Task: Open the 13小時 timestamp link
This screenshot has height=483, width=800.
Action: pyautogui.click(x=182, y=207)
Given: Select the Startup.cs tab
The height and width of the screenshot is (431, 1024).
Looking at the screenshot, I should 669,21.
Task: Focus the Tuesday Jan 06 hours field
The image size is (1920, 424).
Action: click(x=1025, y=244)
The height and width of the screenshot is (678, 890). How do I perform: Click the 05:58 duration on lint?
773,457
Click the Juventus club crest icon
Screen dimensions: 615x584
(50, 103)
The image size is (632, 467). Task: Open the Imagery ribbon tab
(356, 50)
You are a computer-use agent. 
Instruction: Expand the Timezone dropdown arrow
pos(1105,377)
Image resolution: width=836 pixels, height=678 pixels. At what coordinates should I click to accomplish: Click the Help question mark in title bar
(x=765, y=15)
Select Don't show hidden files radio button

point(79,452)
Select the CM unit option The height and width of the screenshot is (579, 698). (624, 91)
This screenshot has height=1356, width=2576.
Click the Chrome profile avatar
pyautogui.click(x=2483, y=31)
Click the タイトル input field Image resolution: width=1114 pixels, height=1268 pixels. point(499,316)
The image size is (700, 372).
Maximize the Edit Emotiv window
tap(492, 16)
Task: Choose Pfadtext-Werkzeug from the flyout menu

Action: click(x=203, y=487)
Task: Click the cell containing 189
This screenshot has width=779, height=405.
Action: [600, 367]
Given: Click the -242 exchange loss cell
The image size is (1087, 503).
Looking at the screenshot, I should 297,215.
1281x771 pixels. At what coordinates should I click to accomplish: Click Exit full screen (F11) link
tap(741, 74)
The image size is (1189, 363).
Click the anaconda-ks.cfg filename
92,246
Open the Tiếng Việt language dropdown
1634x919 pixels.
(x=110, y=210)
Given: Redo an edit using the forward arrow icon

═══

● **Work instruction**: Reproduce the records above exactly as they appear.

● **Response below**:
Task: Open the 13小時 timestamp link
This screenshot has height=483, width=800.
Action: pyautogui.click(x=182, y=207)
Given: Select the Startup.cs tab
The height and width of the screenshot is (431, 1024).
Looking at the screenshot, I should 669,21.
Task: Focus the Tuesday Jan 06 hours field
The image size is (1920, 424).
Action: click(x=1025, y=244)
The height and width of the screenshot is (678, 890). How do I perform: Click the 05:58 duration on lint?
773,457
Click the Juventus club crest icon
Screen dimensions: 615x584
(50, 103)
The image size is (632, 467). Task: Open the Imagery ribbon tab
(356, 50)
You are a computer-use agent. 
Instruction: Expand the Timezone dropdown arrow
pos(1105,377)
Image resolution: width=836 pixels, height=678 pixels. At what coordinates should I click to accomplish: Click the Help question mark in title bar
(x=765, y=15)
Select Don't show hidden files radio button

point(79,452)
Select the CM unit option The height and width of the screenshot is (579, 698). (624, 91)
This screenshot has height=1356, width=2576.
Click the Chrome profile avatar
pyautogui.click(x=2483, y=31)
Click the タイトル input field Image resolution: width=1114 pixels, height=1268 pixels. point(499,316)
The image size is (700, 372).
Maximize the Edit Emotiv window
tap(492, 16)
Task: Choose Pfadtext-Werkzeug from the flyout menu

Action: click(x=203, y=487)
Task: Click the cell containing 189
This screenshot has width=779, height=405.
Action: [600, 367]
Given: Click the -242 exchange loss cell
The image size is (1087, 503).
Looking at the screenshot, I should 297,215.
1281x771 pixels. At what coordinates should I click to accomplish: Click Exit full screen (F11) link
tap(741, 74)
The image size is (1189, 363).
Click the anaconda-ks.cfg filename
92,246
Open the Tiếng Việt language dropdown
1634x919 pixels.
(x=110, y=210)
Given: Redo an edit using the forward arrow icon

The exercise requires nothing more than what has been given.